[Stored items]
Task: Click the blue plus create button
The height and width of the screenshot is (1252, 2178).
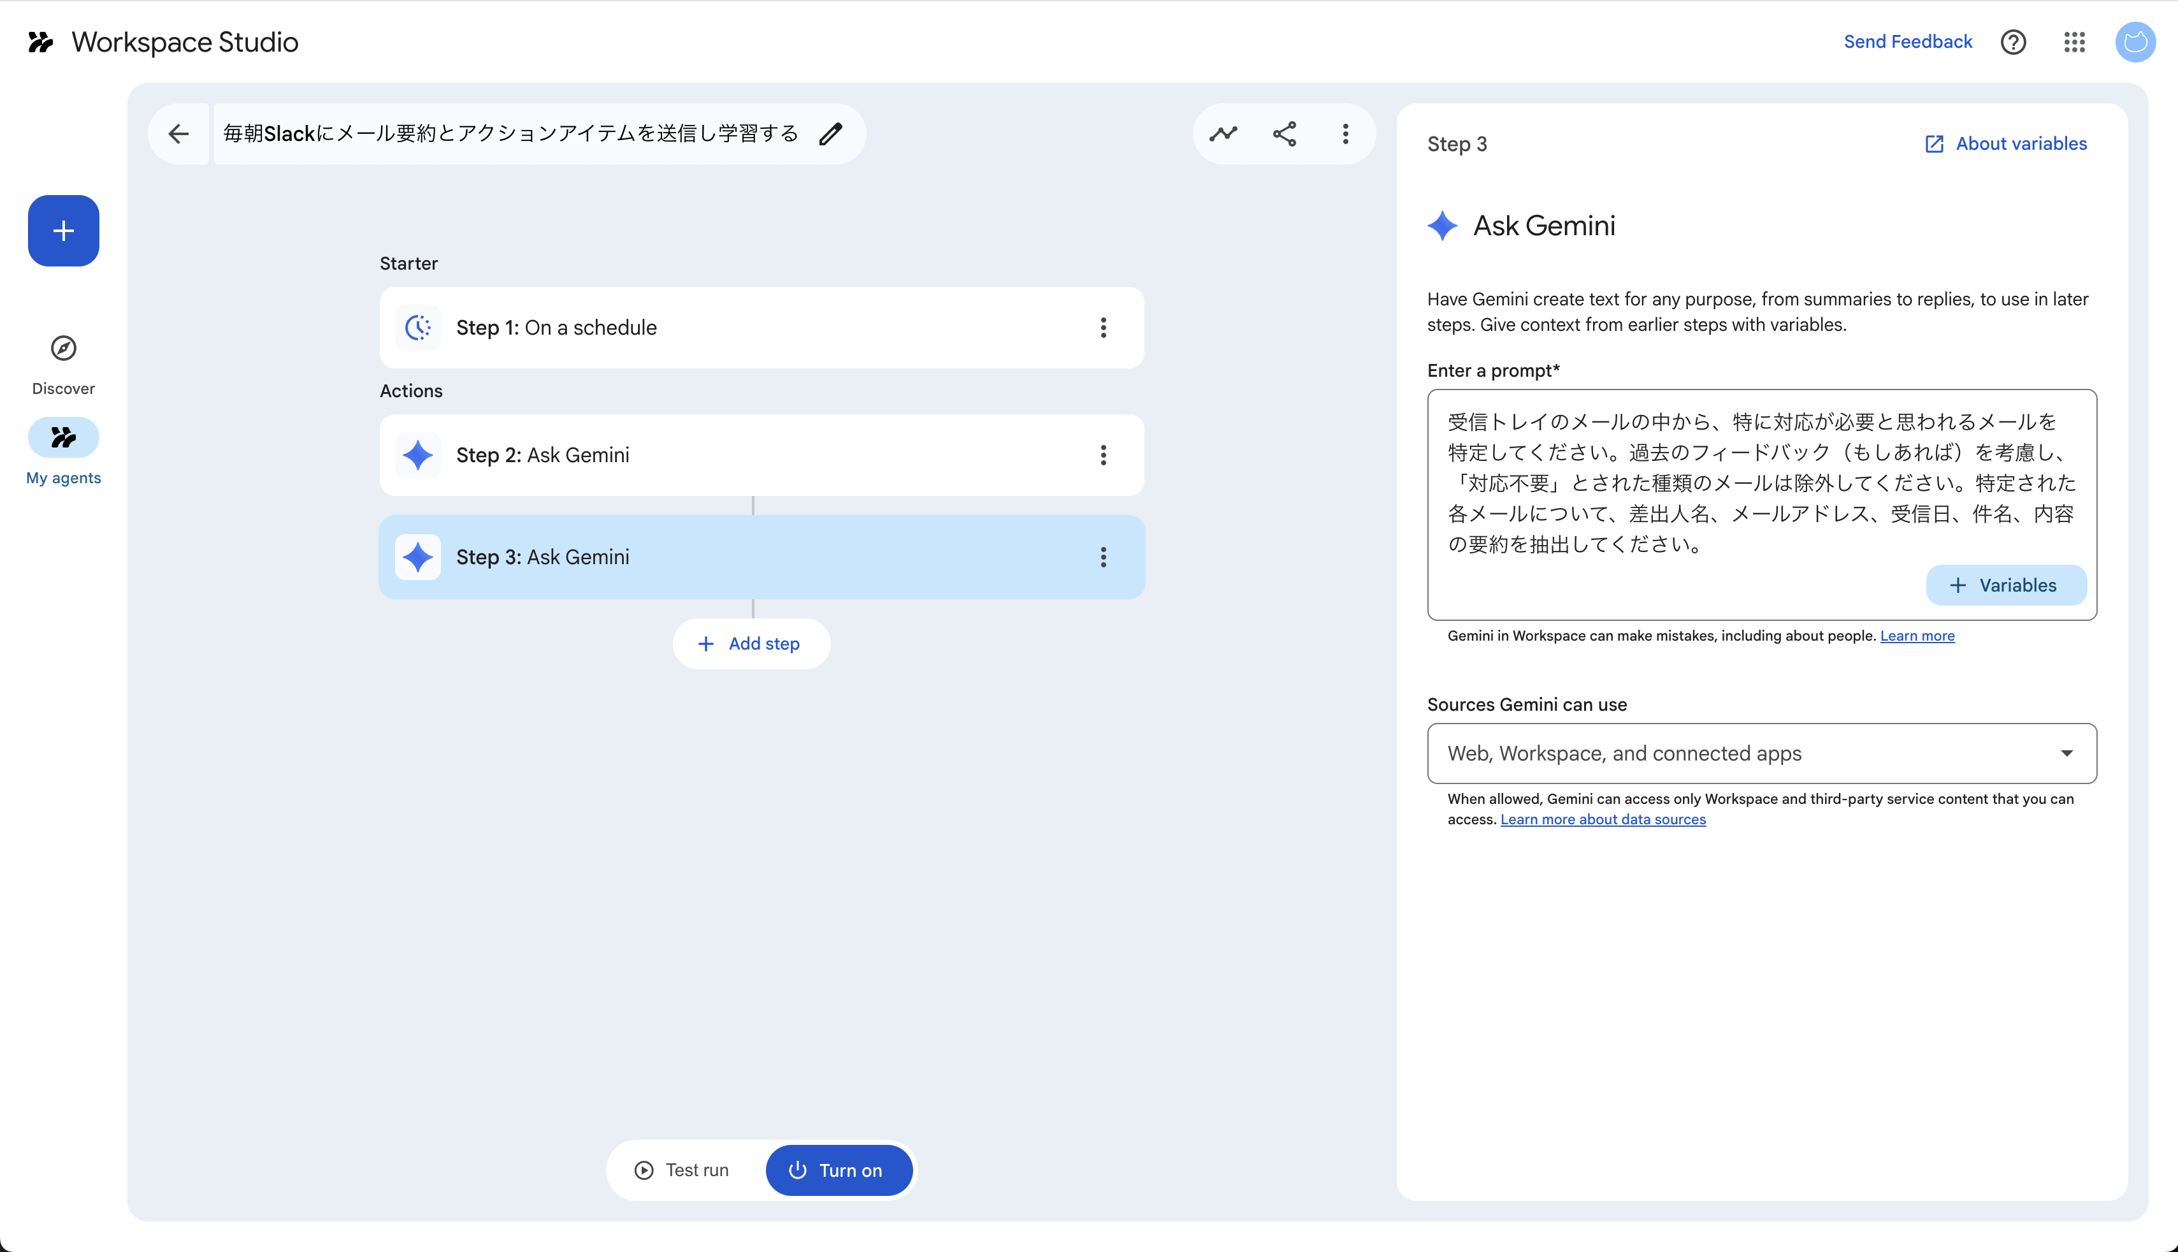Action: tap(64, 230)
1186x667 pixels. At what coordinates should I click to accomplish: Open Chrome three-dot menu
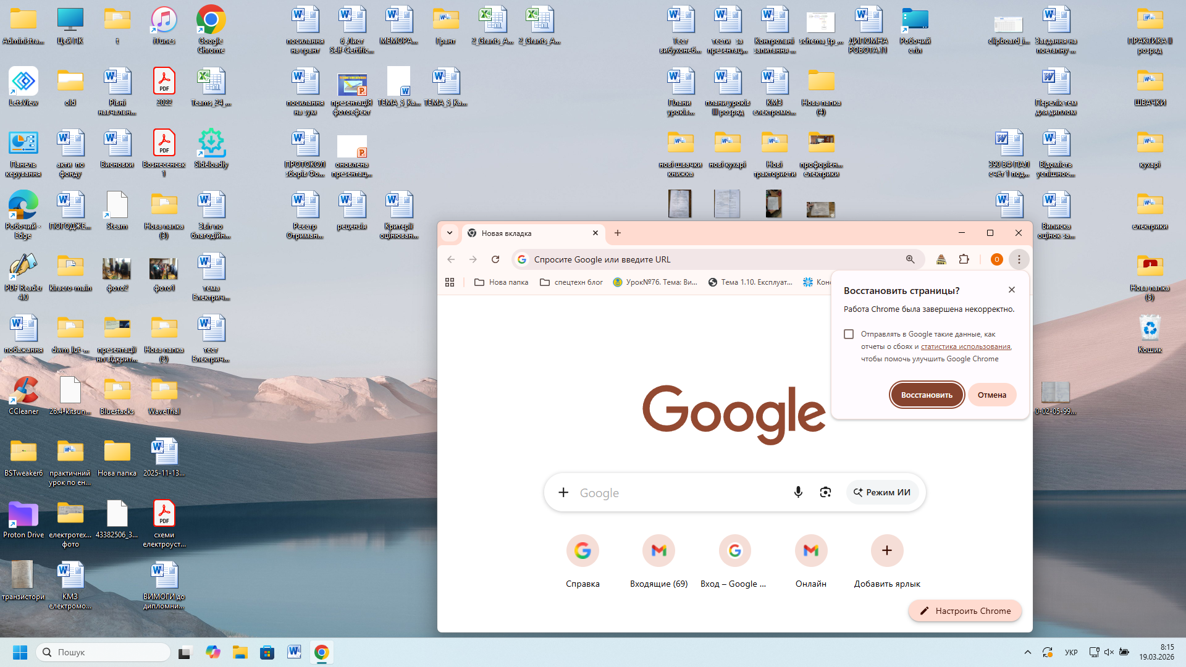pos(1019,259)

## Work item
Please retype every entry above exactly, leaving out any picture.

## Exercise solution
Task: Click the blue plus create button
The height and width of the screenshot is (1252, 2178).
Action: tap(64, 230)
1186x667 pixels. At what coordinates should I click to accomplish: Open Chrome three-dot menu
pos(1019,259)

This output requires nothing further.